--- Your instructions ---
Your answer must contain each line of the data, copied exactly.

=== Section Start ===

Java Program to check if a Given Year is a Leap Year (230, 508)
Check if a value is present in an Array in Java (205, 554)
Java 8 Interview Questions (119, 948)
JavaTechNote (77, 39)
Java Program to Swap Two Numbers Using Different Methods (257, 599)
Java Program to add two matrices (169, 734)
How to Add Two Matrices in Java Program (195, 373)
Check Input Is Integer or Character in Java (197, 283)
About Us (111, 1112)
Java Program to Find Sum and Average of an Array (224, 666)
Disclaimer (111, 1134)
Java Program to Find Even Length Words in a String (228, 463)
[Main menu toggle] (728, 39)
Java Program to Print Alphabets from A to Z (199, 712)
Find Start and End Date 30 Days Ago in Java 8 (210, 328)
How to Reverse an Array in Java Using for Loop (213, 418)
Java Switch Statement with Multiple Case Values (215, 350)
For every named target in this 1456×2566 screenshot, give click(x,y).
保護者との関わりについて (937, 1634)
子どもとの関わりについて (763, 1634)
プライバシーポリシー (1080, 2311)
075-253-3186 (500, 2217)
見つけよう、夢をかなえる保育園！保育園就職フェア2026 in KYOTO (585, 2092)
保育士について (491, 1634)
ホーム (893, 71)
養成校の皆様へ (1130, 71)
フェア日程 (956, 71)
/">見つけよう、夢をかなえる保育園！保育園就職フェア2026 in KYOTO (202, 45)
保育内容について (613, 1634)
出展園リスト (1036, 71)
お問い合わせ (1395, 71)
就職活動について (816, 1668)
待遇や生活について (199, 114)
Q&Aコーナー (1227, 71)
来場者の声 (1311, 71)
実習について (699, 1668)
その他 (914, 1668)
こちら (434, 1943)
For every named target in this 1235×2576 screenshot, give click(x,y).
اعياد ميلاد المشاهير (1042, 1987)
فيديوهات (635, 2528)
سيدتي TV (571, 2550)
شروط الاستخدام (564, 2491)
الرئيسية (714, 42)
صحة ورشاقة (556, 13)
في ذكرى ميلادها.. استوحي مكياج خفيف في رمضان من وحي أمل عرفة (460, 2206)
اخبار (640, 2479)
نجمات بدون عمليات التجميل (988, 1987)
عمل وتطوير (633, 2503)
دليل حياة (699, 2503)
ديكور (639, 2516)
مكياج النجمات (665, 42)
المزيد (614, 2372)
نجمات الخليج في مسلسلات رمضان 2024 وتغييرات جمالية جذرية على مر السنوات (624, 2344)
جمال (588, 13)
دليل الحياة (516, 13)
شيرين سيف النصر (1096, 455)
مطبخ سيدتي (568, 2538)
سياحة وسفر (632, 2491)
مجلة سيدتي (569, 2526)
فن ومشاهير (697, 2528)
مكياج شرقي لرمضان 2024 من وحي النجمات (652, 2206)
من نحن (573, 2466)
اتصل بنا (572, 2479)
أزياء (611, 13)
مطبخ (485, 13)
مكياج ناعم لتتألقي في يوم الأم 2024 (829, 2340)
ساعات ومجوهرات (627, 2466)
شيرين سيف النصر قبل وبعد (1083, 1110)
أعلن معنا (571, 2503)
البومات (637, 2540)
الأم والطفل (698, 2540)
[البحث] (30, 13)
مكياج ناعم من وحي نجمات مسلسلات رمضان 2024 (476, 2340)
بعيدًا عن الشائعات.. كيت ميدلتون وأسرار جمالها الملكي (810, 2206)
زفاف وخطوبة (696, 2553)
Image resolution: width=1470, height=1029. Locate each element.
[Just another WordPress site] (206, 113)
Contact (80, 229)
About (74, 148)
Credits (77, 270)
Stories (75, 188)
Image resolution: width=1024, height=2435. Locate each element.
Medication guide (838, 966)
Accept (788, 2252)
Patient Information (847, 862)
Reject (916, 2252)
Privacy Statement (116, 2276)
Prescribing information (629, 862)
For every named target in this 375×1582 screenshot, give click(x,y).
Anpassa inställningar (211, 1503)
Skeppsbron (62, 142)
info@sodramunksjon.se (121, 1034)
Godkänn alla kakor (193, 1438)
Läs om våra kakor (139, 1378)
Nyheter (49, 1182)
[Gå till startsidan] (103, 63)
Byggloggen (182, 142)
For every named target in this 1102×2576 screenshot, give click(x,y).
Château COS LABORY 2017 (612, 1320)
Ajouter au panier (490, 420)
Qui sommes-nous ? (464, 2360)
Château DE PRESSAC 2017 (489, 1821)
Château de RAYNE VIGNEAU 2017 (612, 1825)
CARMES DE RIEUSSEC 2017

=== Section End ===

--- Written response ---
Java Program to check if a Given Year is a Leap Year (230, 508)
Check if a value is present in an Array in Java (205, 554)
Java 8 Interview Questions (119, 948)
JavaTechNote (77, 39)
Java Program to Swap Two Numbers Using Different Methods (257, 599)
Java Program to add two matrices (169, 734)
How to Add Two Matrices in Java Program (195, 373)
Check Input Is Integer or Character in Java (197, 283)
About Us (111, 1112)
Java Program to Find Sum and Average of an Array (224, 666)
Disclaimer (111, 1134)
Java Program to Find Even Length Words in a String (228, 463)
[Main menu toggle] (728, 39)
Java Program to Print Alphabets from A to Z (199, 712)
Find Start and End Date 30 Days Ago in Java 8 (210, 328)
How to Reverse an Array in Java Using for Loop (213, 418)
Java Switch Statement with Multiple Case Values (215, 350)
For every named target in this 1456×2566 screenshot, give click(x,y).
保護者との関わりについて (937, 1634)
子どもとの関わりについて (763, 1634)
プライバシーポリシー (1080, 2311)
075-253-3186 (500, 2217)
見つけよう、夢をかなえる保育園！保育園就職フェア2026 in KYOTO (585, 2092)
保育士について (491, 1634)
ホーム (893, 71)
養成校の皆様へ (1130, 71)
フェア日程 (956, 71)
/">見つけよう、夢をかなえる保育園！保育園就職フェア2026 in KYOTO (202, 45)
保育内容について (613, 1634)
出展園リスト (1036, 71)
お問い合わせ (1395, 71)
就職活動について (816, 1668)
待遇や生活について (199, 114)
Q&Aコーナー (1227, 71)
来場者の声 (1311, 71)
実習について (699, 1668)
その他 (914, 1668)
こちら (434, 1943)
For every named target in this 1235×2576 screenshot, give click(x,y).
اعياد ميلاد المشاهير (1042, 1987)
فيديوهات (635, 2528)
سيدتي TV (571, 2550)
شروط الاستخدام (564, 2491)
الرئيسية (714, 42)
صحة ورشاقة (556, 13)
في ذكرى ميلادها.. استوحي مكياج خفيف في رمضان من وحي أمل عرفة (460, 2206)
اخبار (640, 2479)
نجمات بدون عمليات التجميل (988, 1987)
عمل وتطوير (633, 2503)
دليل حياة (699, 2503)
ديكور (639, 2516)
مكياج النجمات (665, 42)
المزيد (614, 2372)
نجمات الخليج في مسلسلات رمضان 2024 وتغييرات جمالية جذرية على مر السنوات (624, 2344)
جمال (588, 13)
دليل الحياة (516, 13)
شيرين سيف النصر (1096, 455)
مطبخ سيدتي (568, 2538)
سياحة وسفر (632, 2491)
مجلة سيدتي (569, 2526)
فن ومشاهير (697, 2528)
مكياج شرقي لرمضان 2024 من وحي النجمات (652, 2206)
من نحن (573, 2466)
اتصل بنا (572, 2479)
أزياء (611, 13)
مطبخ (485, 13)
مكياج ناعم لتتألقي في يوم الأم 2024 (829, 2340)
ساعات ومجوهرات (627, 2466)
شيرين سيف النصر قبل وبعد (1083, 1110)
أعلن معنا (571, 2503)
البومات (637, 2540)
الأم والطفل (698, 2540)
[البحث] (30, 13)
مكياج ناعم من وحي نجمات مسلسلات رمضان 2024 (476, 2340)
بعيدًا عن الشائعات.. كيت ميدلتون وأسرار جمالها الملكي (810, 2206)
زفاف وخطوبة (696, 2553)
Image resolution: width=1470, height=1029. Locate each element.
[Just another WordPress site] (206, 113)
Contact (80, 229)
About (74, 148)
Credits (77, 270)
Stories (75, 188)
Image resolution: width=1024, height=2435. Locate each element.
Medication guide (838, 966)
Accept (788, 2252)
Patient Information (847, 862)
Reject (916, 2252)
Privacy Statement (116, 2276)
Prescribing information (629, 862)
For every named target in this 375×1582 screenshot, give click(x,y).
Anpassa inställningar (211, 1503)
Skeppsbron (62, 142)
info@sodramunksjon.se (121, 1034)
Godkänn alla kakor (193, 1438)
Läs om våra kakor (139, 1378)
Nyheter (49, 1182)
[Gå till startsidan] (103, 63)
Byggloggen (182, 142)
For every named target in this 1102×2576 screenshot, give click(x,y).
Château COS LABORY 2017 (612, 1320)
Ajouter au panier (490, 420)
Qui sommes-nous ? (464, 2360)
Château DE PRESSAC 2017 (489, 1821)
Château de RAYNE VIGNEAU 2017 (612, 1825)
CARMES DE RIEUSSEC 2017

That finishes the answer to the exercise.